▶ **What is expected**: Using the records provided below, locate and copy each line that contains the word "Switch".

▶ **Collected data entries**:
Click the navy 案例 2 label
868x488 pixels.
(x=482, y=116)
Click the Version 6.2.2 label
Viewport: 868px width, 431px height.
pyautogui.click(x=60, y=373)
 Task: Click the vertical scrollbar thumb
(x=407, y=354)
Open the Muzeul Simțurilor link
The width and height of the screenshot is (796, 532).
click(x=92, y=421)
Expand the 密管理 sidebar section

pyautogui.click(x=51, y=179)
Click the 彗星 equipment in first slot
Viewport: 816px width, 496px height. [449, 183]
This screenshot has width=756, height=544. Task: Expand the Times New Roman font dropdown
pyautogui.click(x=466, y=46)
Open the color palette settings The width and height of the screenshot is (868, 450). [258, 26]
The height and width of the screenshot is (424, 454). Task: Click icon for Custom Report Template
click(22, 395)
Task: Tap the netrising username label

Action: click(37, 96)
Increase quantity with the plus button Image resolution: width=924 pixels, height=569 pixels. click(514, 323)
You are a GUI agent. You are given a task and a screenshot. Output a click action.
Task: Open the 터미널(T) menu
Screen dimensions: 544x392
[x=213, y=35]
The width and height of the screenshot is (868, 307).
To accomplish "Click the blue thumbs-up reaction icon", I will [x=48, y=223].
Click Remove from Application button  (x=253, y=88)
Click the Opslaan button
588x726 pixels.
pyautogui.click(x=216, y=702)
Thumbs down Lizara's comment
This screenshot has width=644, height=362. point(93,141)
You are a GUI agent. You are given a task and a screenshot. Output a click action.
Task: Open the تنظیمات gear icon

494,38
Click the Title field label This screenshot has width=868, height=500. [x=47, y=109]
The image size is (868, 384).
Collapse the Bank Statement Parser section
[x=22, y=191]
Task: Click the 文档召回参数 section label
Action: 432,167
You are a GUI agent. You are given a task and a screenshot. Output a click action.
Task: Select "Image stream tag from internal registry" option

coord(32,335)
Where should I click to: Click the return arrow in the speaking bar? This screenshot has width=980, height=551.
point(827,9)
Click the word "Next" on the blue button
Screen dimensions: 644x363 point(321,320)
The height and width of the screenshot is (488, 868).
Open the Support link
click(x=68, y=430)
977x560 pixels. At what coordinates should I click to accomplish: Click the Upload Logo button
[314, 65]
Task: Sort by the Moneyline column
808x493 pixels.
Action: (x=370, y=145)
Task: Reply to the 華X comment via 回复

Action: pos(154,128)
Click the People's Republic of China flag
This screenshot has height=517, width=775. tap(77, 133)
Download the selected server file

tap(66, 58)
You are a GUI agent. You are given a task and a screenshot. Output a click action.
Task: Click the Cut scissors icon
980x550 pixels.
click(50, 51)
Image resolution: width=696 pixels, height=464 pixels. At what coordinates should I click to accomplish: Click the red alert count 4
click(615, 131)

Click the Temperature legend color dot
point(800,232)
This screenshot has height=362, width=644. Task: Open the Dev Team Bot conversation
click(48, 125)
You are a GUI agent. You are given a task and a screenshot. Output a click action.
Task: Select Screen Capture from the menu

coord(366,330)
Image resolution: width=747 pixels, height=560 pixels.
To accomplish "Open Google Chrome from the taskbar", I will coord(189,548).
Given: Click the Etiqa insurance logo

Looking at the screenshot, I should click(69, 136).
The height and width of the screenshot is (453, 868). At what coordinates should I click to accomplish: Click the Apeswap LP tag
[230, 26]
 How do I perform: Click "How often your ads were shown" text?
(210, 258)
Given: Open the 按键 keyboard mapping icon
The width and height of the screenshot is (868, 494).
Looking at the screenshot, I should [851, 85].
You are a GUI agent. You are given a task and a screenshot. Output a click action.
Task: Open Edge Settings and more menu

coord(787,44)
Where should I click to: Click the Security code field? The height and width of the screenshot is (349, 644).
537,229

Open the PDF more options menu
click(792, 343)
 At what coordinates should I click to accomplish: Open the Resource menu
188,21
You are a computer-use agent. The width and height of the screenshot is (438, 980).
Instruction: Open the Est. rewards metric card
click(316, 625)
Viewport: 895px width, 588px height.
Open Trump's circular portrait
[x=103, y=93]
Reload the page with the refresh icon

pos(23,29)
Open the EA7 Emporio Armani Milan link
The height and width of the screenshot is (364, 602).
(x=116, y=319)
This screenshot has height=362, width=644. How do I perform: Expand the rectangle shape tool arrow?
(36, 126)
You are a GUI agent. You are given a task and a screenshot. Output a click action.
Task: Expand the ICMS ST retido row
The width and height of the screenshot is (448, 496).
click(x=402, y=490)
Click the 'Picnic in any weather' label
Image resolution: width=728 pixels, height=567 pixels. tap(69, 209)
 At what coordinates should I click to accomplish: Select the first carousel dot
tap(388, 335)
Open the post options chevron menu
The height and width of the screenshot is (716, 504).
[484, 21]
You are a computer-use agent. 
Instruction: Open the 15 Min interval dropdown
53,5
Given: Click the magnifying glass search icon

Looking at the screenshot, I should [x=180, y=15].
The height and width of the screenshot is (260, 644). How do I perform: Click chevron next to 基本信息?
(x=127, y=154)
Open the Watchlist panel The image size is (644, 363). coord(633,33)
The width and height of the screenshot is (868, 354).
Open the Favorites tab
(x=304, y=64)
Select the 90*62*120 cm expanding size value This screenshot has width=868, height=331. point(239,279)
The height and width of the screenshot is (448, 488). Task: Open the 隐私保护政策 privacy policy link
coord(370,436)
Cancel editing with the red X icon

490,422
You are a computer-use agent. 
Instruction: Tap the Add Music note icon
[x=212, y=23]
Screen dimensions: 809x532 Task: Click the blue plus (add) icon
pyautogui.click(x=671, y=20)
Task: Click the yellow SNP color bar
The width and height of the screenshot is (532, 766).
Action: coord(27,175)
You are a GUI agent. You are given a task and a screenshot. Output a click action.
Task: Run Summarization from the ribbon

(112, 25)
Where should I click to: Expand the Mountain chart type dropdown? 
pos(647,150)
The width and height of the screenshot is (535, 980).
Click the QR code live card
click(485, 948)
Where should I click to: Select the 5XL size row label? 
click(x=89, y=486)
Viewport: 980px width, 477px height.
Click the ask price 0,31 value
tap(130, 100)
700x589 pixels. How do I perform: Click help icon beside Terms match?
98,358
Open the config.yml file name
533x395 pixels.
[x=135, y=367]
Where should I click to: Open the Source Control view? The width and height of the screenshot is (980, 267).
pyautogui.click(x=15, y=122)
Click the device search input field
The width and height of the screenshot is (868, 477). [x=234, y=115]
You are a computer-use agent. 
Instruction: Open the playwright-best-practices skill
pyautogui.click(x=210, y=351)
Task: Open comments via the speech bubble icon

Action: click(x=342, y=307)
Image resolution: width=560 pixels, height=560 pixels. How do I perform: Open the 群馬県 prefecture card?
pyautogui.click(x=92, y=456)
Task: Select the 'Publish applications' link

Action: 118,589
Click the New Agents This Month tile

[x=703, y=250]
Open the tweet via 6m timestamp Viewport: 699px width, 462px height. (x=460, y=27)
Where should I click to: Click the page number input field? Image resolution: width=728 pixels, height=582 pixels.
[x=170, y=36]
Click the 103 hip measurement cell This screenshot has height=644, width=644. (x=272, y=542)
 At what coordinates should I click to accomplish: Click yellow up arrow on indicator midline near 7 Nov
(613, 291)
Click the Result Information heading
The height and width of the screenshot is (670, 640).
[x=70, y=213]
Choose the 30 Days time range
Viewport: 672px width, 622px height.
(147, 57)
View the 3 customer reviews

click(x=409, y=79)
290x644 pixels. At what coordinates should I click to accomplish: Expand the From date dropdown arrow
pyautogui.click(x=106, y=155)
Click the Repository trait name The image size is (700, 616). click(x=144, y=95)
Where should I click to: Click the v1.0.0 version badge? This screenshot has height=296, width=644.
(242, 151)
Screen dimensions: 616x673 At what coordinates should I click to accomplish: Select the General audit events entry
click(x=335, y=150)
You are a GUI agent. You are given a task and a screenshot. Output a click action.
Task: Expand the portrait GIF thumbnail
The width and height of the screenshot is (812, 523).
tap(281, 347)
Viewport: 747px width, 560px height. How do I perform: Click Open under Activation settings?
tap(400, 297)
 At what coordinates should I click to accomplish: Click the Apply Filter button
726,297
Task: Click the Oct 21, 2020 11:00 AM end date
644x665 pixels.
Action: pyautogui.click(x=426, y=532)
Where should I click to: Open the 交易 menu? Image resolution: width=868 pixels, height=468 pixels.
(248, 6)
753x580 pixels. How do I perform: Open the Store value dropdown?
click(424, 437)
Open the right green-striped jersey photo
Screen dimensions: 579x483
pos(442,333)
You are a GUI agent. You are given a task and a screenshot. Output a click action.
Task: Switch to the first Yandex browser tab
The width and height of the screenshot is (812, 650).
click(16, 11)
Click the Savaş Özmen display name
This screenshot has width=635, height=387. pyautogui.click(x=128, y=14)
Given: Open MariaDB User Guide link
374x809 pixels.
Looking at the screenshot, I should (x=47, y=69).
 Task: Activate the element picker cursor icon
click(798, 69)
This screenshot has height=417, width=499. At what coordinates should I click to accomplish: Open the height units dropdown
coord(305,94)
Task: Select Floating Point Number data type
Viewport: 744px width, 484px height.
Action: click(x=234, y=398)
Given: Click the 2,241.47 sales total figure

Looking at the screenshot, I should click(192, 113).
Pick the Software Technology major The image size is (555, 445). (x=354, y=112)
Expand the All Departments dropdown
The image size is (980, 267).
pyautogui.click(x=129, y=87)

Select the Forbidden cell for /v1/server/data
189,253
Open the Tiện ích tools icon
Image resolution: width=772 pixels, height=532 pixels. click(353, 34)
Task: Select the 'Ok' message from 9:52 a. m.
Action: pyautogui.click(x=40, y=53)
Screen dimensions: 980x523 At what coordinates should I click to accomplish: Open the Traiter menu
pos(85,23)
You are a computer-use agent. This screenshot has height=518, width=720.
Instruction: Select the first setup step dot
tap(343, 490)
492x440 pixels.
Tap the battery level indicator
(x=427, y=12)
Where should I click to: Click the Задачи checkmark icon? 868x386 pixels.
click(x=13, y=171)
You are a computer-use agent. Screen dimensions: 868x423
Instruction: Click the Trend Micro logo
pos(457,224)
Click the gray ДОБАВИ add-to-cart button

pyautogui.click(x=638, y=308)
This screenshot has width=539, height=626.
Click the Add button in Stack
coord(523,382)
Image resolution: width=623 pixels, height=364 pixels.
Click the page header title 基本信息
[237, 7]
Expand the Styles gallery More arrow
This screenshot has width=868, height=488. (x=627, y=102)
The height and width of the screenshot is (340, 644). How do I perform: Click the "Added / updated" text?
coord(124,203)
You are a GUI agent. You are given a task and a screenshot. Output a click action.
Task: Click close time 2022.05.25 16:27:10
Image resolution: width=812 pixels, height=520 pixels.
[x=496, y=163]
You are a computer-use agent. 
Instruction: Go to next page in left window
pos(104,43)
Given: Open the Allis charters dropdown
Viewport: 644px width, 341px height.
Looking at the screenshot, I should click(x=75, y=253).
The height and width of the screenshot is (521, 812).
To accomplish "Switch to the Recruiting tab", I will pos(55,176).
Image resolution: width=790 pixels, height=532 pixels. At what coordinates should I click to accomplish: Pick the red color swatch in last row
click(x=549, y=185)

▶ **Your response**:
Task: Switch to the first Yandex browser tab
To accomplish "Switch to the Recruiting tab", I will pos(55,176).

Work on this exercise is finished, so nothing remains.